Work order A =
Using the passage on HIV/AIDS in Afghanistan, answer each question briefly, marking your answers (i), (ii) and (iii).
(i) According to Shahram, what group makes up most of the newly detected cases?
(ii) How many HIV/AIDS cases across the country has the Ministry of Public Health confirmed and reported?
(iii) How many people nationwide have died of the virus so far?
Work order B =
In one to three sentences, explain why, according to the passage on HIV/AIDS in Afghanistan, Shahram believes the real number of HIV/AIDS positive people is probably very high.
Work order C =
Continue the passage on HIV/AIDS in Afghanistan from where it stops.

According to Shahram most of the newly detected cases are intravenous drug users who use shared needles. A contaminated needle can transfer HIV from an infected person to another, health experts say.
Afghanistan is the world's top narcotics producer and domestic drug addiction is also on the rise, according to the Ministry of Counter Narcotics.
"The real number of HIV/AIDS positive people is probably very high as every case is not diagnosed and registered," said Shahram adding that the injecting drug addiction was also on the rise in Herat Province.
Across the country, over 636 cases of HIV/AIDS have been confirmed and reported by the Ministry of Public Health but the total number of people living with the virus has been estimated at over 4,000. Ten people have lost their lives to the deadly virus thus far across the nation.
At a treatment and rehabilitation center for drug addicts in Herat, officials said they were struggling with increased patients.

Data extract =
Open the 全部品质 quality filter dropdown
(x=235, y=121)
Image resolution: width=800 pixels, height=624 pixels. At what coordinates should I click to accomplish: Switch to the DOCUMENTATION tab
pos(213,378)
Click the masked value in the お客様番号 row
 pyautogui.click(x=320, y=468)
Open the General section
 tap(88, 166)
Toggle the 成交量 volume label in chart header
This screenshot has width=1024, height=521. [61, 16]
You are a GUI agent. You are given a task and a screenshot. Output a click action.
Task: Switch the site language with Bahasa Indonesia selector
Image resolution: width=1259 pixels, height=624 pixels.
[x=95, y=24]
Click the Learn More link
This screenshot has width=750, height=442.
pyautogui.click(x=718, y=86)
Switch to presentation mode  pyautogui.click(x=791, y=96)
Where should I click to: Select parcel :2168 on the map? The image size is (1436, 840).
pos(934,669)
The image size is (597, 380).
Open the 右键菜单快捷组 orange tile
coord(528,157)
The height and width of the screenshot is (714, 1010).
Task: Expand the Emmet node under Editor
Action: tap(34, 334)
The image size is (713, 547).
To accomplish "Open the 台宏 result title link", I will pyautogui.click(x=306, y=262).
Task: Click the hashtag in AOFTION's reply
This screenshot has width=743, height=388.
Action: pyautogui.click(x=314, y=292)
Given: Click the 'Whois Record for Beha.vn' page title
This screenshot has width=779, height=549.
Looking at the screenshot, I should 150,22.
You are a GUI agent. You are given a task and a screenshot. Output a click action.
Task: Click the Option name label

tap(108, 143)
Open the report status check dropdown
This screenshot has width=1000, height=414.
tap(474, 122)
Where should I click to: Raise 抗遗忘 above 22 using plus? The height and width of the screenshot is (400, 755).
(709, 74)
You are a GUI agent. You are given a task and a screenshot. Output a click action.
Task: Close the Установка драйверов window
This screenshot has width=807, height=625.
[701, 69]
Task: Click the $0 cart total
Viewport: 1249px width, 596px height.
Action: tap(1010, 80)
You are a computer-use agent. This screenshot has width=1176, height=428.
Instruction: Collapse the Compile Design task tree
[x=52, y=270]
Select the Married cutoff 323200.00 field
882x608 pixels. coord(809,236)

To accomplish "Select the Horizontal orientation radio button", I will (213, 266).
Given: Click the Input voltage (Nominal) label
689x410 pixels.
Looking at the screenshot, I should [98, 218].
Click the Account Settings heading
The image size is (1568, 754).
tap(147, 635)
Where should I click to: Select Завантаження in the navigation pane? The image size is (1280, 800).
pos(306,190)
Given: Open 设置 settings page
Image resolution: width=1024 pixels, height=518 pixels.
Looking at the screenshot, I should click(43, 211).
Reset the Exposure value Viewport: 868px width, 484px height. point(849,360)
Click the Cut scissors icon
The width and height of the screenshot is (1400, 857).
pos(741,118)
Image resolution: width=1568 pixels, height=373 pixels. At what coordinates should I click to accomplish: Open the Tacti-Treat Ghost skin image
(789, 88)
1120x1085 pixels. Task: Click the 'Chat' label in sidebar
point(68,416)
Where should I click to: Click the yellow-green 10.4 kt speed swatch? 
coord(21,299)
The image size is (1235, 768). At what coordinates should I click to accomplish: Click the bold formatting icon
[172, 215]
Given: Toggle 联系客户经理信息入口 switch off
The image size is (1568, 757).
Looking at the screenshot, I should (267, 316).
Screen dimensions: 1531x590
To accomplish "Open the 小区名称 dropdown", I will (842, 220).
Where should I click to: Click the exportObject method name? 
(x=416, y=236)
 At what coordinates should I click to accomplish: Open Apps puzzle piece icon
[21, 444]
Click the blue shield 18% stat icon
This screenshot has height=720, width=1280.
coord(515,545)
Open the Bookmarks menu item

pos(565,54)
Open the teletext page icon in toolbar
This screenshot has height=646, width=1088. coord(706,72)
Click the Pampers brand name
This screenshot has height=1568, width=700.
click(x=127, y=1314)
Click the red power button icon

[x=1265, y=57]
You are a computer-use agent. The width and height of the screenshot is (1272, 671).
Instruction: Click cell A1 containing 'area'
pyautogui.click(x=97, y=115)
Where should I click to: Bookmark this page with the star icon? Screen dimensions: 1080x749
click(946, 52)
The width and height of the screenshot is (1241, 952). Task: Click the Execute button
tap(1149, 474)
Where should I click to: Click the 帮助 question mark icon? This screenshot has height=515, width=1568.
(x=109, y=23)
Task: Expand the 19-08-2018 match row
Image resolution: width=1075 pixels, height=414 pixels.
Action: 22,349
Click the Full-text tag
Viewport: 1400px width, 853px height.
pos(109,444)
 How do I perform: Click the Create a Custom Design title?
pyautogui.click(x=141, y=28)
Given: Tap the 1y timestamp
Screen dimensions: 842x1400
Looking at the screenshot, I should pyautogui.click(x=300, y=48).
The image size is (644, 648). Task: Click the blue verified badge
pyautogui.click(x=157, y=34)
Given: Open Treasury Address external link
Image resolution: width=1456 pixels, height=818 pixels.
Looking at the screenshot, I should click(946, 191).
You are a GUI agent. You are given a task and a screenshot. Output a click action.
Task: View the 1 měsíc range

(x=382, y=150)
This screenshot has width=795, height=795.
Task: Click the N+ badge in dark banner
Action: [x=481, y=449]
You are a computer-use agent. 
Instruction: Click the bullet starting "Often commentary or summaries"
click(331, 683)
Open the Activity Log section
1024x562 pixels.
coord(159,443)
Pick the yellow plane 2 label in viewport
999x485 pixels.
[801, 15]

Written response A =
(i) Intravenous drug users who use shared needles.
(ii) Over 636 cases.
(iii) Ten people.

Written response B =
Shahram believes the real number is probably very high because not every case is diagnosed and registered. Many people living with the virus are therefore missing from the recorded figures.

Written response C =
"We're trying to prevent the growth of injecting drug addiction in particular," said Saeed Navid, director of the center.
Provincial health officials, meanwhile, said they were trying to expand HIV/AIDS diagnosis and reporting centers in Herat.
Lack of awareness about HIV virus and its transferability through injecting drug addiction is a major concern.
"I think HIV/AIDS is a disease in Africa," said Khodad, a shopkeeper, "it originates from illegitimate sexual relationships."
HIV is transmitted through direct contact of a mucous membrane or the bloodstream with a bodily fluid containing HIV, such as blood, semen, vaginal fluid, preseminal fluid, and breast milk, according to the UN World Health Organization.